Starting about 3 weeks ago, I started prepping for a retreat I’m teaching at this weekend. I’ve known about the retreat for two months. It’s interesting to me just how hard it is to prep for something that isn’t right around the corner.

It’s also interesting to me that your mind knows what it can and can’t do. Sometimes you can overestimate what you can do in a short amount of time, but it seems pretty consistent that people will wait until the last minute to do their school work with deadlines. While some may fail when they do this, I’d say the majority fare quite well. At least better than you’d expect.

If that’s the case, it tells me that maybe we don’t put nearly as much as we could on our plates, and only make it worse by it being something we’re forced to do. If you can do something you don’t want to do in one day when it’s supposed to take you a week, imagine how fast you could do something that you did want to do.

That’s what I hate the school mindset. It’s “cram all of this knowledge in this set amount of time.” For some people that may work out perfectly because it’s exactly at their pace, but for everyone else, it may either be at way too slow of a pace or way too fast. By it being all in the same class with the same requirements, you don’t cater to the individual skills or struggles of each person.

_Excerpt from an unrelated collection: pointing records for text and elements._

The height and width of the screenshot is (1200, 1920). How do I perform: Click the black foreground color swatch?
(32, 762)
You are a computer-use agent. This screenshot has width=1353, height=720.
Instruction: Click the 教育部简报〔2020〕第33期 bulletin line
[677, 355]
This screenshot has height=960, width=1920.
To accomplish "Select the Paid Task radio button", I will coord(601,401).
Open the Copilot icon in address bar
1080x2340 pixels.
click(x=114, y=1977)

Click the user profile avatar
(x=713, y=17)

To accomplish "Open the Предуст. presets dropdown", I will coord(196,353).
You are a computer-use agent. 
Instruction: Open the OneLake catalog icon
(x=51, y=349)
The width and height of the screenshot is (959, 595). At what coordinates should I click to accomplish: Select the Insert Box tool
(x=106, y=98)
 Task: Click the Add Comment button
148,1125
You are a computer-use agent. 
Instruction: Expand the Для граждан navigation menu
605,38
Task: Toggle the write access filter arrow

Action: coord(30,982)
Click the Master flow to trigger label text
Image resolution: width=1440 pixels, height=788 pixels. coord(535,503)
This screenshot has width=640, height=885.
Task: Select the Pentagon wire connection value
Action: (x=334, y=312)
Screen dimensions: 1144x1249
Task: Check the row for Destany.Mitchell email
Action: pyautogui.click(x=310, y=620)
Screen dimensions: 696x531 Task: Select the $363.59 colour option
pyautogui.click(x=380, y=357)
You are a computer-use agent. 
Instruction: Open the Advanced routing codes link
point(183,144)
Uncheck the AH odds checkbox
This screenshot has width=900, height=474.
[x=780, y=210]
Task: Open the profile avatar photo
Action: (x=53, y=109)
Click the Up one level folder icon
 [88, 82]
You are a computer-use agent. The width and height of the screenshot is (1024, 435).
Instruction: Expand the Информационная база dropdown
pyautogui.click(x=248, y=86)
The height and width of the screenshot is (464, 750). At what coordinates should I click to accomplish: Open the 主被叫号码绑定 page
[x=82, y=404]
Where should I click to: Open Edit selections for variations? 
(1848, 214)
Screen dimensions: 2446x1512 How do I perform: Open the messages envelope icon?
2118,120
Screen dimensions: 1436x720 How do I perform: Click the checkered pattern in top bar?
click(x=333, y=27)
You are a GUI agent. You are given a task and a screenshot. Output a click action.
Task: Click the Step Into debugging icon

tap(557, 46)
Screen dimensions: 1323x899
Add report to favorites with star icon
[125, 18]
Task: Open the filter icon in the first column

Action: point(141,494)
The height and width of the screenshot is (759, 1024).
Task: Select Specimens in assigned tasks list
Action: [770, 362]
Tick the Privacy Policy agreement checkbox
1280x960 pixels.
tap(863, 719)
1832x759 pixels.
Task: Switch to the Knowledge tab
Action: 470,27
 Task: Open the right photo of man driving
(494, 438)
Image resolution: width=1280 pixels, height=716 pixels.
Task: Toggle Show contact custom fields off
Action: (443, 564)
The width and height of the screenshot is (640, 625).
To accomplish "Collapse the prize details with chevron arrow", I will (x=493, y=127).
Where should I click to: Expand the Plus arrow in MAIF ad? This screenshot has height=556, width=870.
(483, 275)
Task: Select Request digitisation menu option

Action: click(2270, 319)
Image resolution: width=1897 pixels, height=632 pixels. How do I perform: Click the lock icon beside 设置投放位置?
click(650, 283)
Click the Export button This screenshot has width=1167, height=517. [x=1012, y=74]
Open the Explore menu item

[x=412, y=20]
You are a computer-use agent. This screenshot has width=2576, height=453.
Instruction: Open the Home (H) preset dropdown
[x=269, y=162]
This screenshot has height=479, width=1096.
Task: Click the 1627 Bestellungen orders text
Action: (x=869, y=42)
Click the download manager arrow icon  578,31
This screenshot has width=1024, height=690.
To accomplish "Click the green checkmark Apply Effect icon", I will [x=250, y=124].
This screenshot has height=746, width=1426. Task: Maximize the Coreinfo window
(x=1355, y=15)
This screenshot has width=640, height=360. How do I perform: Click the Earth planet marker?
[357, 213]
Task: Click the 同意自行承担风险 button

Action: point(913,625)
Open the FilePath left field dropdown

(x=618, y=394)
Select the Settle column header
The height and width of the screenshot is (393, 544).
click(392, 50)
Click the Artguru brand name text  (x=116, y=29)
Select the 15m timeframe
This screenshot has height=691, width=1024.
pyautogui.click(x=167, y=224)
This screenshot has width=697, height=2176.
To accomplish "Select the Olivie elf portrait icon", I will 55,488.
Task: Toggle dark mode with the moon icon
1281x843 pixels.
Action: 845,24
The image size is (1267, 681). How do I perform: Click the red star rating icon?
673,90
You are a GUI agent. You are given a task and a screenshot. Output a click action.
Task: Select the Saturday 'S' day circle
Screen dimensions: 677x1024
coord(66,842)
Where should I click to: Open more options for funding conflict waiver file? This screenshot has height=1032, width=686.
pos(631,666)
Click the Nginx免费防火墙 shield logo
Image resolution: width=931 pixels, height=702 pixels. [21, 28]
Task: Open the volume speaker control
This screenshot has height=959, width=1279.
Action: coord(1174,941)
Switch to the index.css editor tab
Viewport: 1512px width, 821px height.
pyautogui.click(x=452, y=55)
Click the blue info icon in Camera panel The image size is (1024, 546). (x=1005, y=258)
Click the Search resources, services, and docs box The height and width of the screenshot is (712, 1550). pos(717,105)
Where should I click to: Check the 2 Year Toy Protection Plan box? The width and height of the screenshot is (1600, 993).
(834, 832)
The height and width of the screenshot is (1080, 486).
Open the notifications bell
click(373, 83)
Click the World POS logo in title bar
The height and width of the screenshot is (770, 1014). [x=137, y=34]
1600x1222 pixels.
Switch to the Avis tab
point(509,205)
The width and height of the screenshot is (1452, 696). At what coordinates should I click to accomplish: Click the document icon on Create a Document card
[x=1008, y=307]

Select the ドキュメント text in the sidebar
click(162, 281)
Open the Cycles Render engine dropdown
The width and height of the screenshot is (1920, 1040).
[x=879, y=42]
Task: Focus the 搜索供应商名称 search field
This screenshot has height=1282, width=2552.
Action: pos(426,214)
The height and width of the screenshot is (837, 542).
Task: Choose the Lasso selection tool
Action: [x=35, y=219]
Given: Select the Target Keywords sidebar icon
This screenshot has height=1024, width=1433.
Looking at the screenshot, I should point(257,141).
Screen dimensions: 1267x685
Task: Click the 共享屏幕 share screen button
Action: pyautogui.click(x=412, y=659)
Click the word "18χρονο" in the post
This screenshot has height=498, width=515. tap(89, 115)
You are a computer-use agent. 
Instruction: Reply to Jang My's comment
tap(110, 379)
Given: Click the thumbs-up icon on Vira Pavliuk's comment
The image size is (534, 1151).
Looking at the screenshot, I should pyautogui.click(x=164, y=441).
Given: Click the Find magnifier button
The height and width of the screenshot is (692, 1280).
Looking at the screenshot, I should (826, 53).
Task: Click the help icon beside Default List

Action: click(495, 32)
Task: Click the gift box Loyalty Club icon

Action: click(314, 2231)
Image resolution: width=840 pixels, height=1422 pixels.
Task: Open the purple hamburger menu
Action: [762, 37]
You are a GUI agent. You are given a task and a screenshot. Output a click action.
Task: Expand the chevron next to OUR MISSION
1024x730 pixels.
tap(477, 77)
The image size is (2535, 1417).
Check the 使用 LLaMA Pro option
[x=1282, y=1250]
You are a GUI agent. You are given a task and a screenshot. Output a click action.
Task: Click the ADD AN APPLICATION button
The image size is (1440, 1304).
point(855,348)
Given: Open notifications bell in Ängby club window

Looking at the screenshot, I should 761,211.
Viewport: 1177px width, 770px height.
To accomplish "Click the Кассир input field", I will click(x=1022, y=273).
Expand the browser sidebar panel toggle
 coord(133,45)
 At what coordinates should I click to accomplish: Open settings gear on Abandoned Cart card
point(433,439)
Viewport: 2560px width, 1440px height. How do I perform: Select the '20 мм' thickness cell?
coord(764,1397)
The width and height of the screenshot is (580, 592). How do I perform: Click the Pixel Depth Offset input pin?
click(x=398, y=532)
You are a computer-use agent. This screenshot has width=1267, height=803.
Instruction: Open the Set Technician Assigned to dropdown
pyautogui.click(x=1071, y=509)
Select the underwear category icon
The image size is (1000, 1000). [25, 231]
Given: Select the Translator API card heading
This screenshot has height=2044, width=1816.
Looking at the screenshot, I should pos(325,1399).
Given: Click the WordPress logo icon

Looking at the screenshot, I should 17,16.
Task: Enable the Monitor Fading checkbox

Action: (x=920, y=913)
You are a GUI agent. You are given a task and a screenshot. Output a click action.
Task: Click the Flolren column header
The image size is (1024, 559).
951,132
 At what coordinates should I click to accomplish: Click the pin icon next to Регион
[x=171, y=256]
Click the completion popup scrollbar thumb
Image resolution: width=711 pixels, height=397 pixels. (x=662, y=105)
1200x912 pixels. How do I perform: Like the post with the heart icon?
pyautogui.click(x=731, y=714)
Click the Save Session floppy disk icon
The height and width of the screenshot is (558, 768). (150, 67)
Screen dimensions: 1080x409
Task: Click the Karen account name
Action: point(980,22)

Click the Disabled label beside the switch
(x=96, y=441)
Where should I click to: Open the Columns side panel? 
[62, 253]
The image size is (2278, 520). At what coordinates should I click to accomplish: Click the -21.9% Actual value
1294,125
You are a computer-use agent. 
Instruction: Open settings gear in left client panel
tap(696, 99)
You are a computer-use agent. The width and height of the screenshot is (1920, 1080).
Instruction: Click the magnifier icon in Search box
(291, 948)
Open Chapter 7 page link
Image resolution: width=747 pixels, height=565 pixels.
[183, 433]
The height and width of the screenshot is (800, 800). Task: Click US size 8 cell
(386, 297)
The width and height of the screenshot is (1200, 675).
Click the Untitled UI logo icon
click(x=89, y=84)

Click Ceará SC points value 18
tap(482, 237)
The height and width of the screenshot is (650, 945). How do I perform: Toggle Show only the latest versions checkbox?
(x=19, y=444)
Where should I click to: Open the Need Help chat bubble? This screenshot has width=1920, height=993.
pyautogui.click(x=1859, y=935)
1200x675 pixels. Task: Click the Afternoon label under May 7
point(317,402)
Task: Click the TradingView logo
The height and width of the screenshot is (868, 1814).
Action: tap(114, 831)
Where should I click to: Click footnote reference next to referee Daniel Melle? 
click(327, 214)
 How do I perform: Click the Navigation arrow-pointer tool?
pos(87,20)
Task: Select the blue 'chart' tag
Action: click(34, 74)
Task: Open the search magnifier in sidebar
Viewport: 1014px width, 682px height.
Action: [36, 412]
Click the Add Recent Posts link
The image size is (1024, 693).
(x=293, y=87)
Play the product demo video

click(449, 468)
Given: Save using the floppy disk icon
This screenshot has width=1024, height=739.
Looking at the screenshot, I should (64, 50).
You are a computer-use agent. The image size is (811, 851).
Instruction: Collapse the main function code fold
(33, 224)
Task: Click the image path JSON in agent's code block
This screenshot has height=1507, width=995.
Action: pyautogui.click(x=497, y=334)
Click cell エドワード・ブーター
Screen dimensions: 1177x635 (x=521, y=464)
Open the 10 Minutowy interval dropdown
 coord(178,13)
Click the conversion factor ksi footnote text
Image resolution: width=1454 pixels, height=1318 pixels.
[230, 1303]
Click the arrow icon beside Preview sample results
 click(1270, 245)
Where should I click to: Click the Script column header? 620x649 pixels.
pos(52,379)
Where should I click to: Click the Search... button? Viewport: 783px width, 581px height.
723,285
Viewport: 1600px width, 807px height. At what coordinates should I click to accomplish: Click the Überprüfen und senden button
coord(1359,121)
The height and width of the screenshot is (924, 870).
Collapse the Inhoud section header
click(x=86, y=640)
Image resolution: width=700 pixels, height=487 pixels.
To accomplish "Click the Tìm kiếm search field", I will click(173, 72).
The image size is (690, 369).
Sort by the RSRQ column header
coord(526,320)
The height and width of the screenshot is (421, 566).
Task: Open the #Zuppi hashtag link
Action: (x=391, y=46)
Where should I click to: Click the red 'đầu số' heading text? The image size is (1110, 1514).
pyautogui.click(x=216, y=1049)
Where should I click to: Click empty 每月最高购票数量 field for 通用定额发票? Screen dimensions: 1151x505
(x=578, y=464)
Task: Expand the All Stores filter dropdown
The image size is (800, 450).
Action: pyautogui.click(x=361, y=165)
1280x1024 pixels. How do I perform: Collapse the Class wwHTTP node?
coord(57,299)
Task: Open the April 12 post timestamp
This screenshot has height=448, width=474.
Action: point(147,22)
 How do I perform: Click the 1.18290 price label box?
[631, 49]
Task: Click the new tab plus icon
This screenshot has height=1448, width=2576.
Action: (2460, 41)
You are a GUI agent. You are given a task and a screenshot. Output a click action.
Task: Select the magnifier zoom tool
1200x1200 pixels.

If we switched this up and had more of an apprenticeship model, you would in so many ways be able to teach things in a comprehensive way that would allow people to learn at as fast a pace as they were interested in, and if they weren’t interested, they probably wouldn’t keep doing it long because it would be clear early on from doing it.

Everyone’s not a robot and I wish that our school system (and most education systems) stopped acting like we are.